**Problem:** Please turn the entries below, from the line with "Open the mail inbox icon" up to and including the line with "tap(600, 37)", into a Markdown table with the columns Row and Line. Skip blank lines and leave the pictures out.

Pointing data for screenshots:
====================

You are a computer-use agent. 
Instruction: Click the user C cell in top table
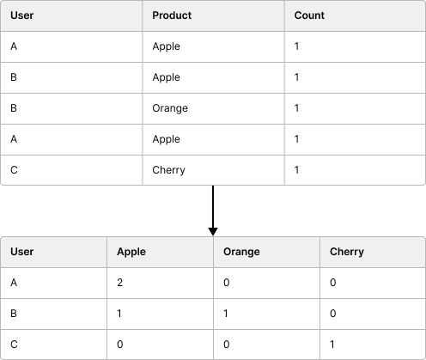coord(71,170)
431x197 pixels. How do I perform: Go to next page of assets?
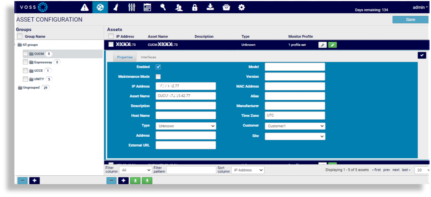pos(396,170)
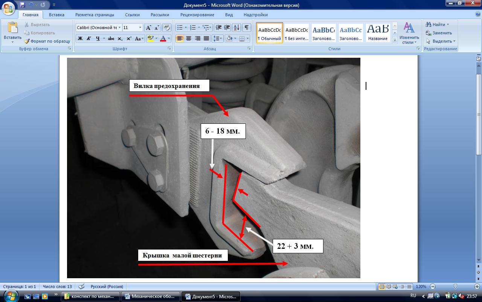
Task: Click the Вставить paste button
Action: [12, 32]
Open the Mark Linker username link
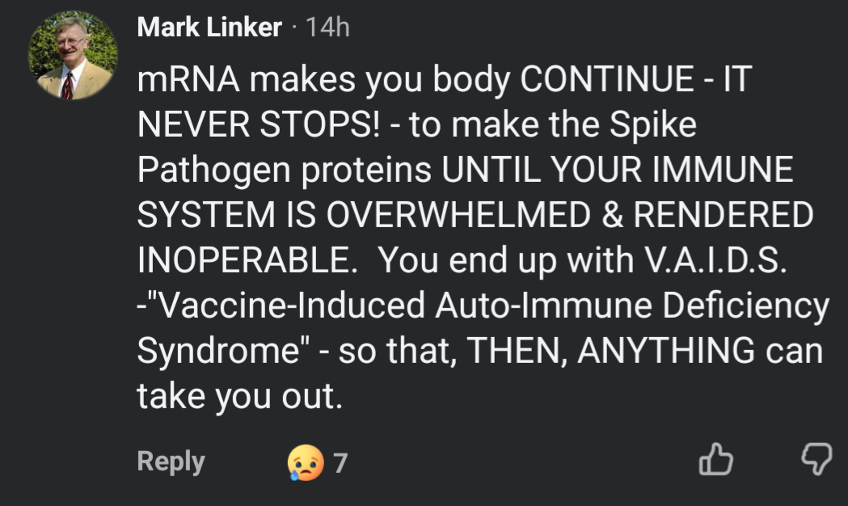The width and height of the screenshot is (848, 506). click(209, 27)
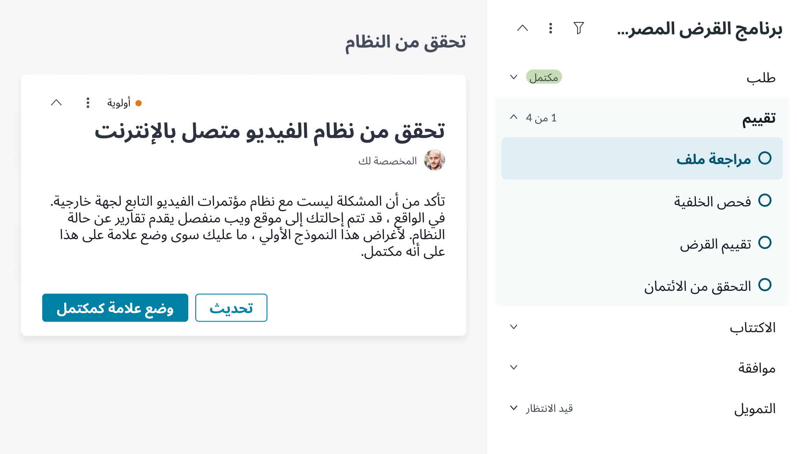Collapse the sidebar using the caret icon

pyautogui.click(x=523, y=28)
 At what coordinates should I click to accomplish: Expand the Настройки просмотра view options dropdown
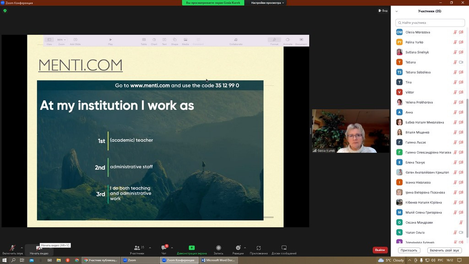pyautogui.click(x=267, y=3)
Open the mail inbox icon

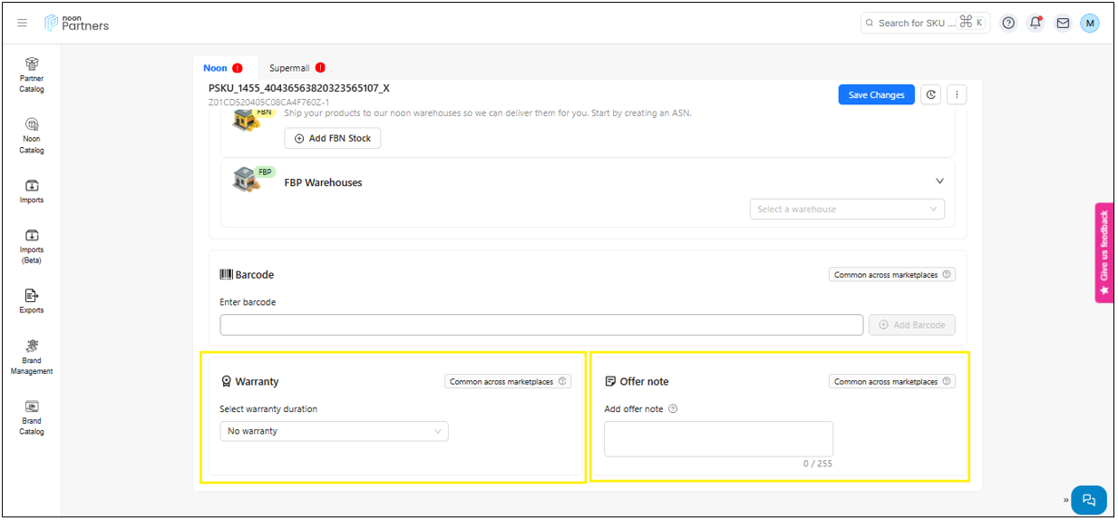pyautogui.click(x=1063, y=24)
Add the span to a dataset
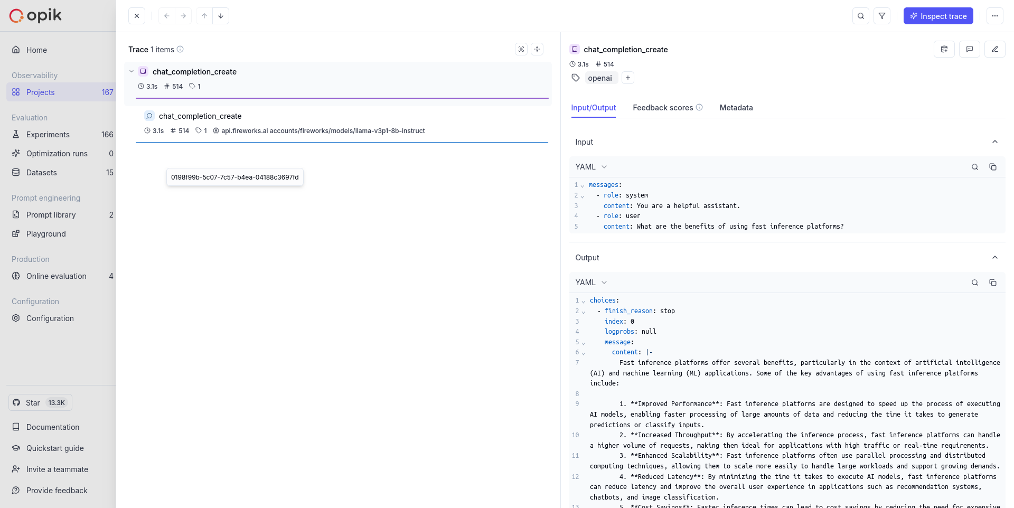1014x508 pixels. pyautogui.click(x=944, y=49)
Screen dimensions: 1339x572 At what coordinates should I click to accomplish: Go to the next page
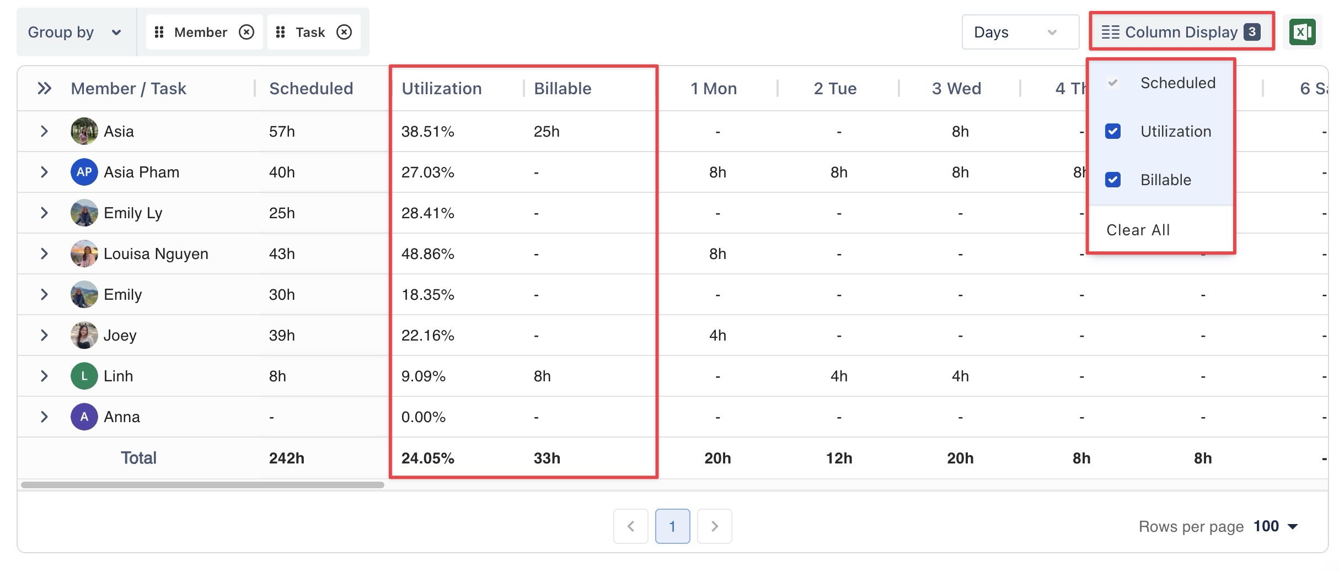[714, 526]
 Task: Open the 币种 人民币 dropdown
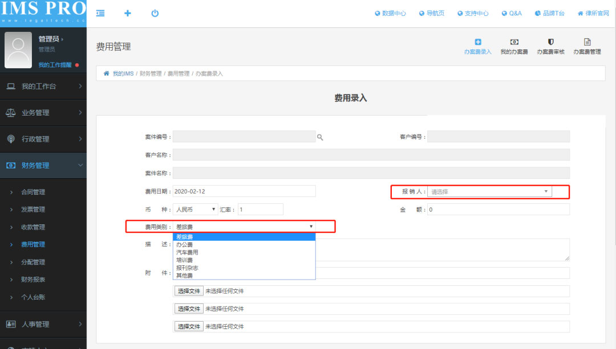pos(196,210)
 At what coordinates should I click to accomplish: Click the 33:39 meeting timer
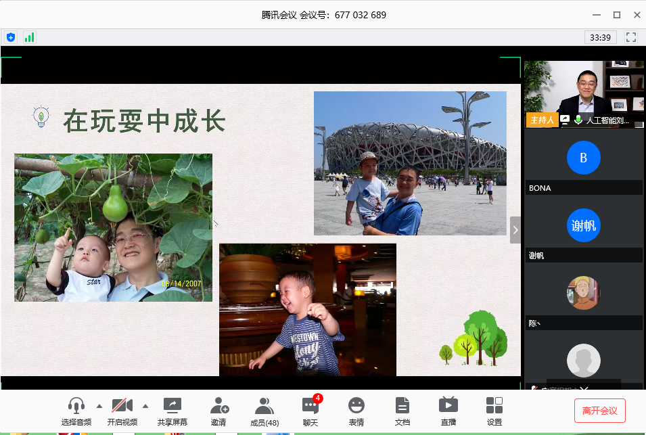tap(600, 37)
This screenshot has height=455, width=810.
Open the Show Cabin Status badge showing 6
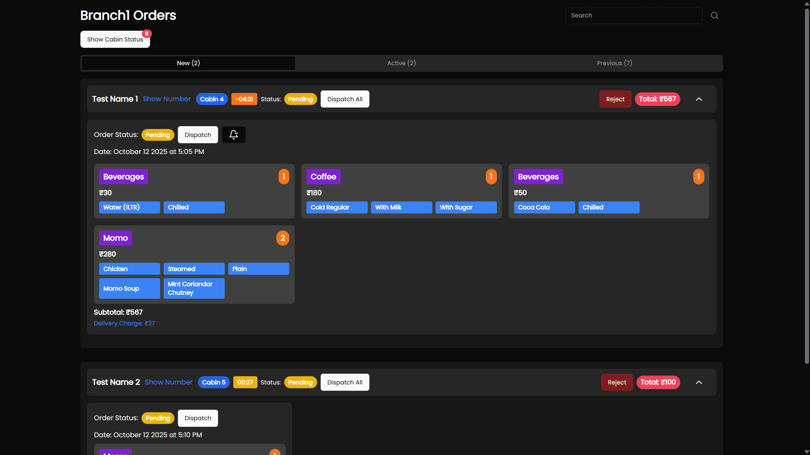tap(115, 39)
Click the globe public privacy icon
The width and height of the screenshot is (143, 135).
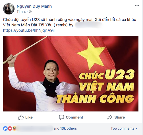point(30,12)
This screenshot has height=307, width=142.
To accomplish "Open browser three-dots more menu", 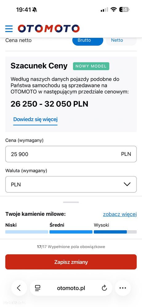I will tap(123, 288).
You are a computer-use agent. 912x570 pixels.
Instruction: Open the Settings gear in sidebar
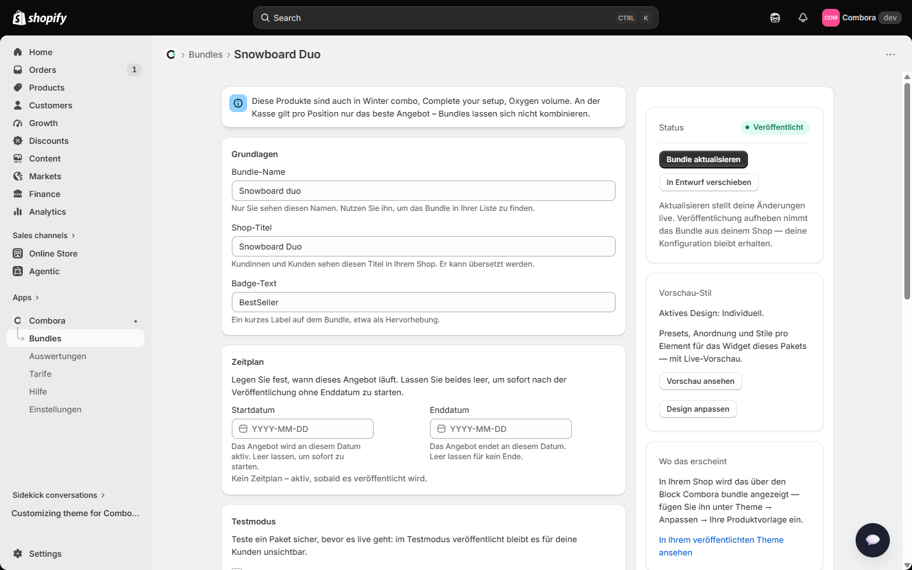click(18, 554)
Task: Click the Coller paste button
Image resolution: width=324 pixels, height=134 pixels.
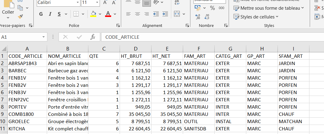Action: pos(8,12)
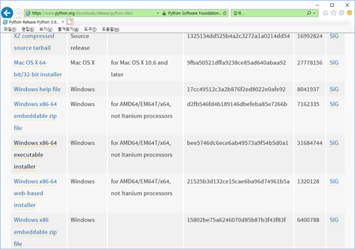Open the 도구 menu
The width and height of the screenshot is (355, 249).
pyautogui.click(x=90, y=29)
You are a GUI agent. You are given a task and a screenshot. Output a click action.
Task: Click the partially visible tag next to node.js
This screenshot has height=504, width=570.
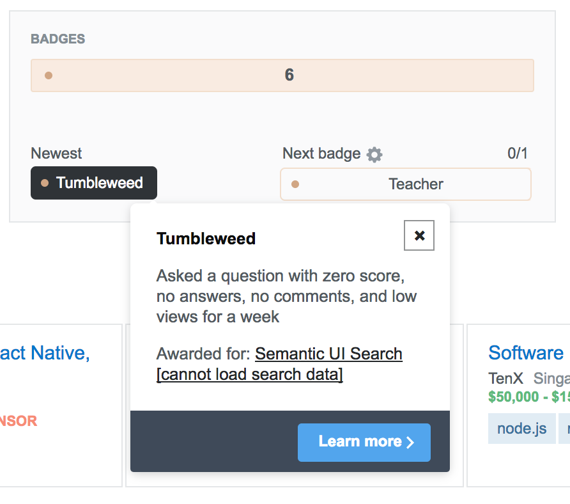point(564,429)
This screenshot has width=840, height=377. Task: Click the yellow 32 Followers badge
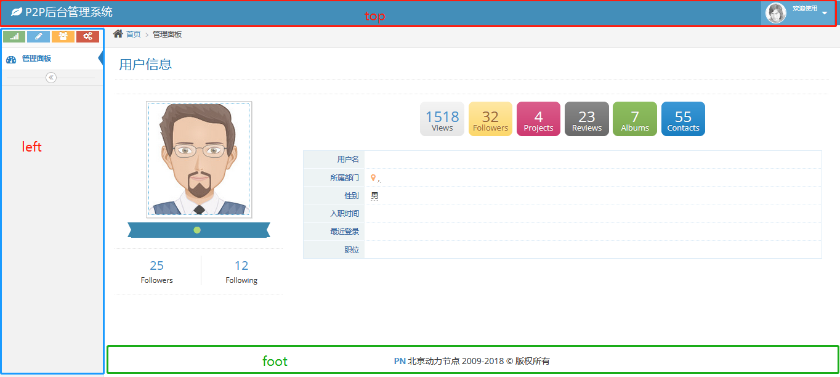pyautogui.click(x=490, y=119)
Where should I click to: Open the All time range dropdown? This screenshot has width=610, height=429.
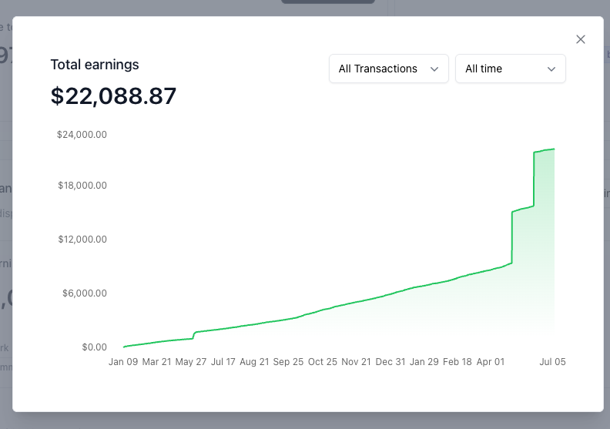(x=511, y=69)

====================

**Exercise output:**
| Row | Line |
|---|---|
| 1 | Open the mail inbox icon |
| 2 | pyautogui.click(x=1063, y=24) |
| 3 | Add the span to a dataset |
| 4 | 1014x508 pixels. pyautogui.click(x=944, y=49) |
| 5 | Screen dimensions: 1339x572 At what coordinates should I click to accomplish: Go to the next page |
| 6 | [714, 526] |
| 7 |  Task: Open the 币种 人民币 dropdown |
| 8 | pos(196,210) |
| 9 |  At what coordinates should I click to accomplish: Click the 33:39 meeting timer |
| 10 | tap(600, 37) |